### YOUR INSTRUCTIONS
Copy the rows from the line with "At what (x,y)" to the line with "Looking at the", both included, leaving out the pictures.

### RECORD SET
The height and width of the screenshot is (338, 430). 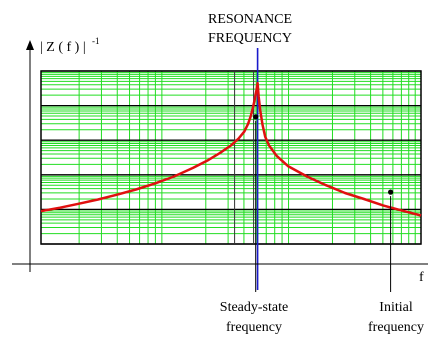 I want to click on steady-state-point, so click(x=256, y=117).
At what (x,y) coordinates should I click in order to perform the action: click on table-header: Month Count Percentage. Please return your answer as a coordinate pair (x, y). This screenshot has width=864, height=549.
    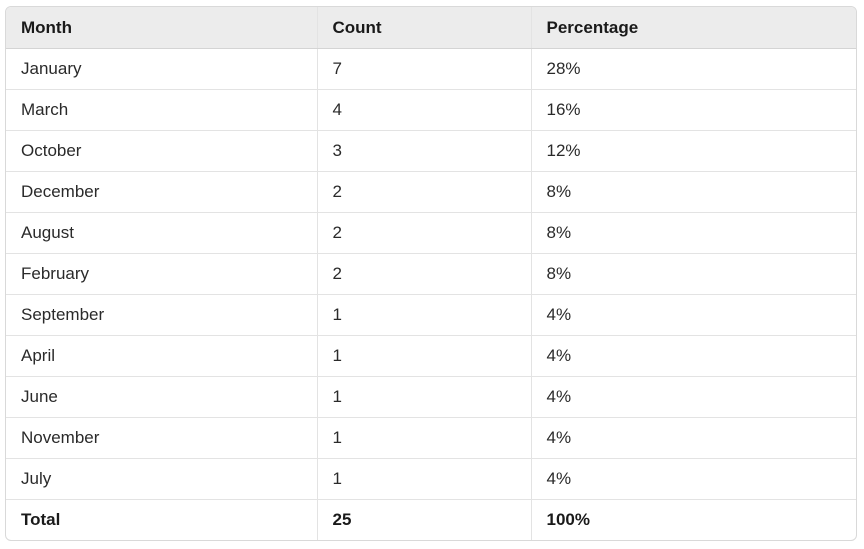
    Looking at the image, I should click on (431, 28).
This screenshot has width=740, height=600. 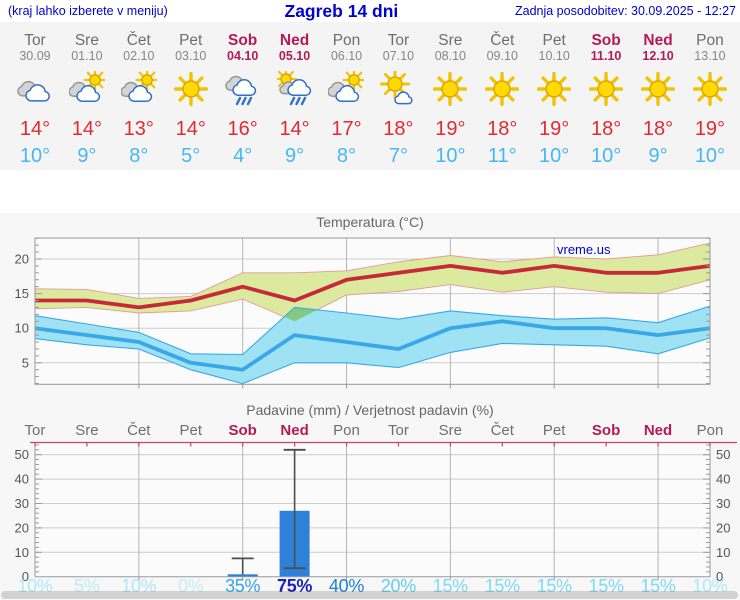 What do you see at coordinates (243, 586) in the screenshot?
I see `precip-probability-label: 35%` at bounding box center [243, 586].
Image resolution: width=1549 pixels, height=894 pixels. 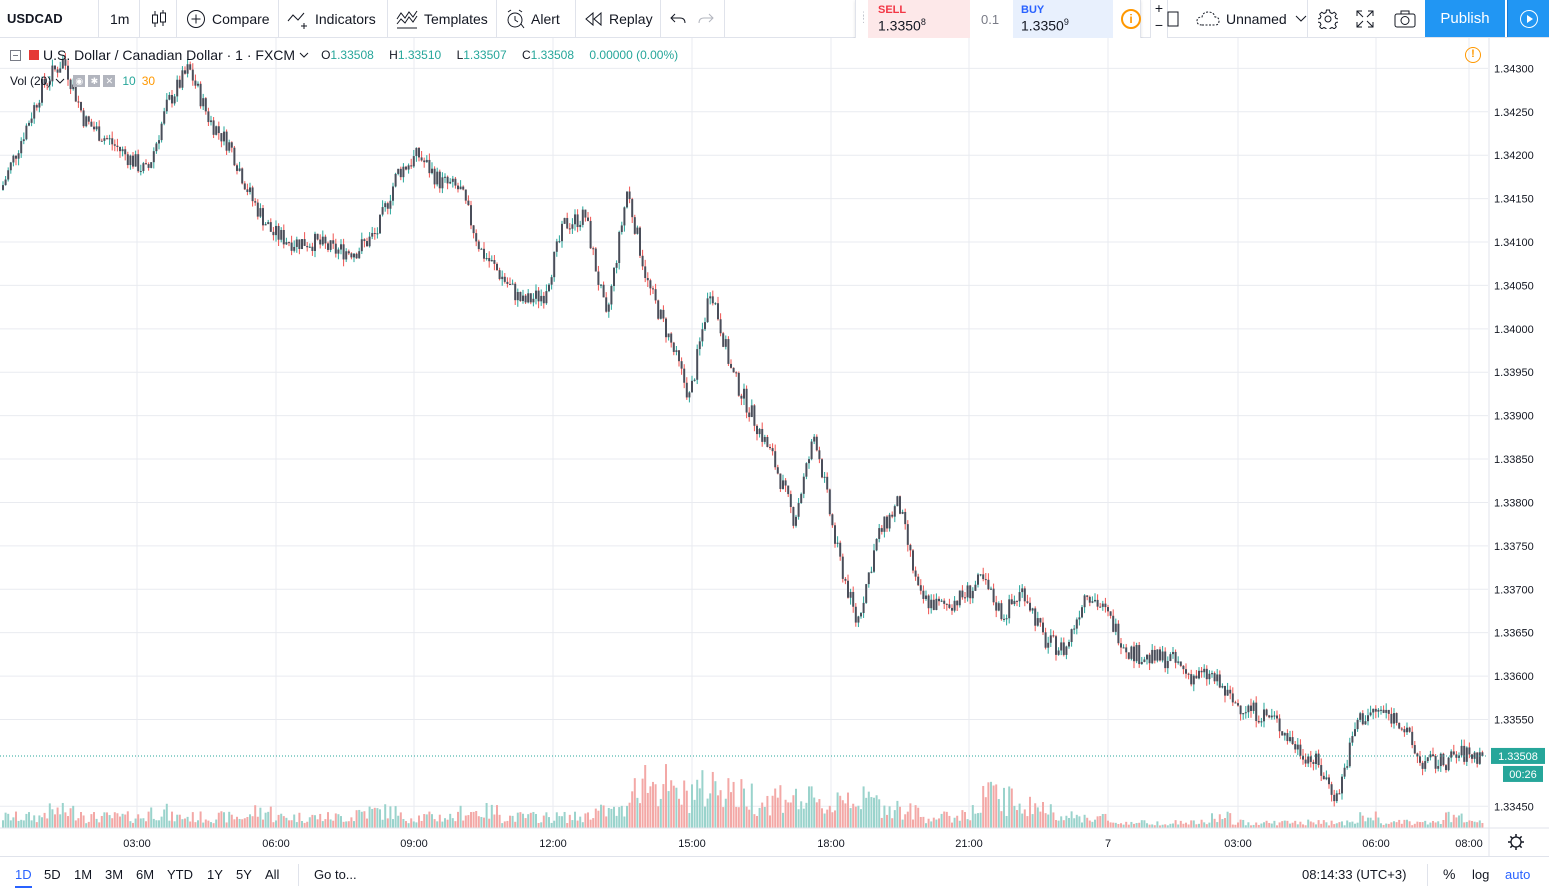 I want to click on compare-button: Compare, so click(x=228, y=18).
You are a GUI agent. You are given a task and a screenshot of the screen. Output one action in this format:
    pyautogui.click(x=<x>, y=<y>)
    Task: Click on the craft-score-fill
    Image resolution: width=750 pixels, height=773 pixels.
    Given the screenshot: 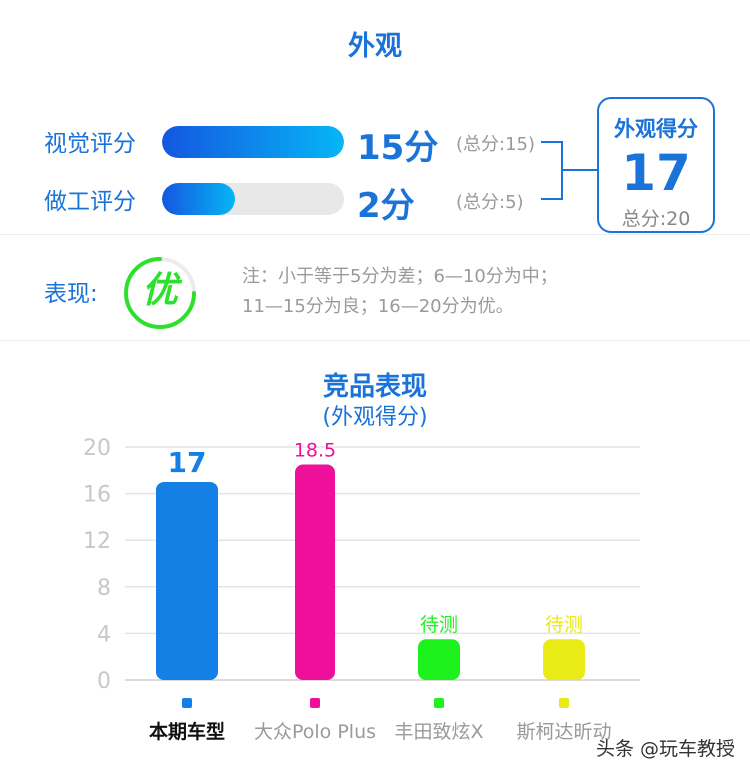 What is the action you would take?
    pyautogui.click(x=198, y=199)
    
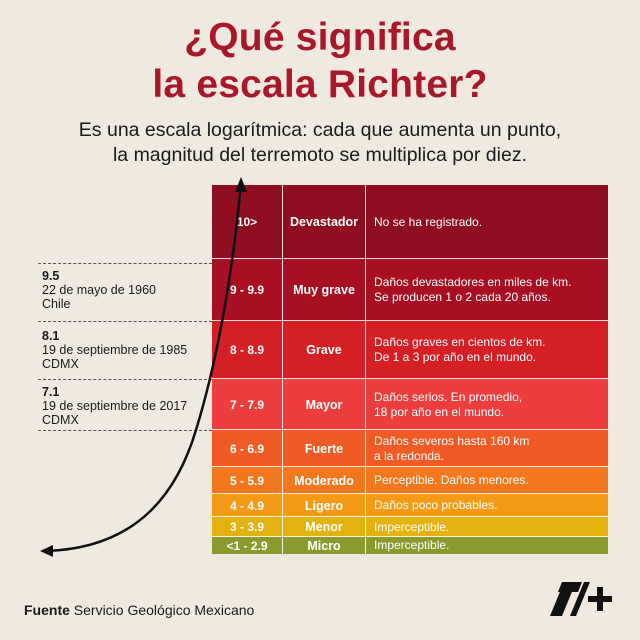  Describe the element at coordinates (247, 506) in the screenshot. I see `range-label: 4 - 4.9` at that location.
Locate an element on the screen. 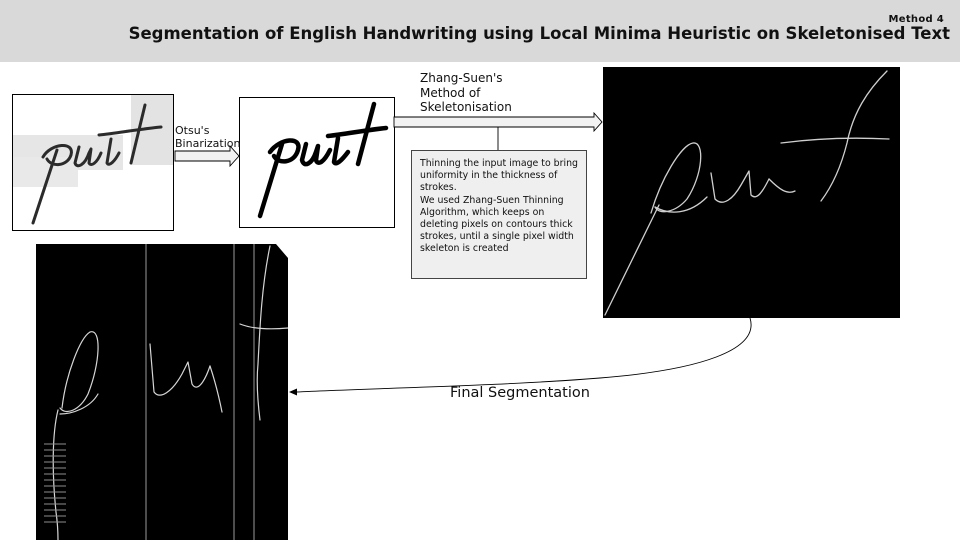 The height and width of the screenshot is (540, 960). skeletonisation-label: Zhang-Suen's Method of Skeletonisation is located at coordinates (466, 92).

### SOLUTION BELOW
At what (x,y) coordinates should I click in order to perform the action: click on table-header: Month Count Percentage. Please return your answer as a coordinate pair (x, y). This screenshot has width=864, height=549.
    Looking at the image, I should click on (431, 28).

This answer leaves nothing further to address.